God, “Salt Slow” was a gut-wrenching read. There was something about it that felt like a confession, as if it were a piece that I should be looking away from. A part of “Salt Slow” that resonated so massively was this love between the man and woman that seemed to be eroding, which as the piece moves on it implies had already been wearing away. Behind the beautiful, horrifying imagery of over-grown birds and nets of dead sea life is a vulnerable relationship that seems to be improving and worsening at the same time. Their nights are gentle, but during the days they hardly look at each other. The image of their relationship being quite literally the ship they are on, delicately balanced at all times with the danger of throwing themselves overboard if they draw too near, is a precious idea that Armfield introduced and I am unable to let go of.
Getting the woman’s current pregnancy side by side with her miscarriage makes the degradation of their relationship and the following actions all the more painful. It clearly wasn’t the right time for it, but we see the way the man reacts as well as his mother. The blame is placed on her for what happened, without considering how she is affected. Miscarriage is an awful, paralytic thing for a lot of people. But here we get to see her second chance, the time that she does give birth. And this baby is ripped away too.

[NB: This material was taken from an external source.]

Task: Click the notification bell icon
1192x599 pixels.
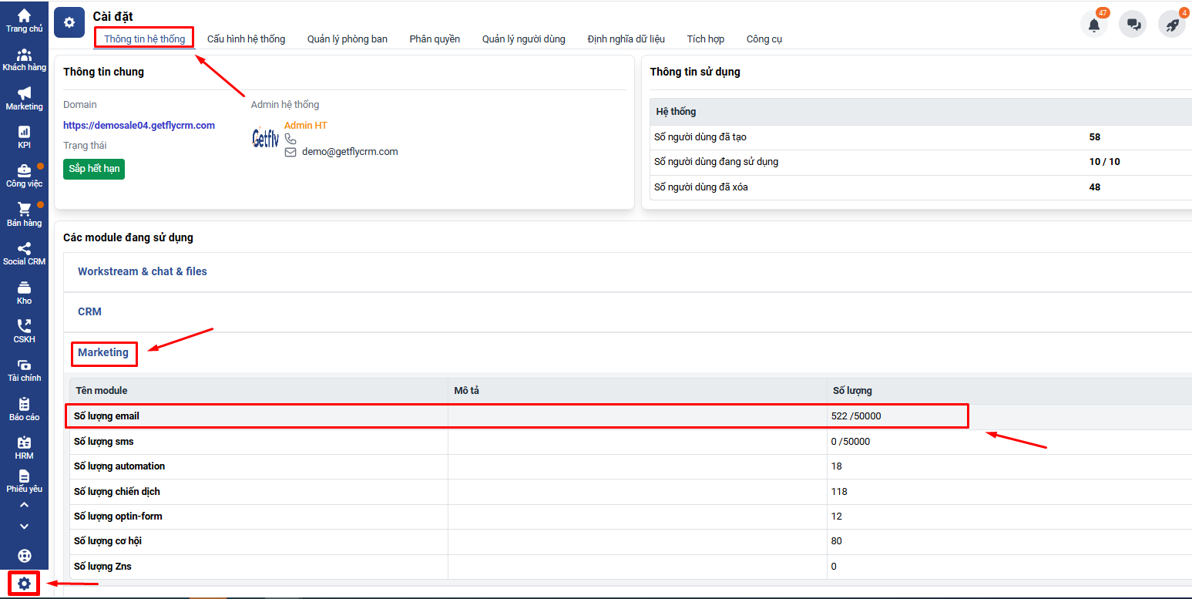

The heart is a complicated thing. By putting these characters in an apocalypse and having them serve as the only survivors that the reader sees, they are set up as a pseudo-Adam-and-Eve. Perhaps a more apt comparison would be Noah and Naamah. Reading it, I fully expected them to have the baby and raise it. To begin humanity anew, even with the more aquatic features. That hope is dashed across the deck of the boat along with the child. I suppose the story could be simplified, just say that the man was the villain and move on, but there is so much complicating that statement. There is a fragility to the way he is described, and again I draw back to their relationship as their boat. “Moving is an act of faith.” What is having a child, if not the ultimate movement?
I’m reading through the posts again, Dakota, and am struck again by the eloquence and insight of this. I particularly admired this passage: “The heart is a complicated thing. By putting these characters in an apocalypse and having them serve as the only survivors that the reader sees, they are set up as a pseudo-Adam-and-Eve. Perhaps a more apt comparison would be Noah and Naamah.”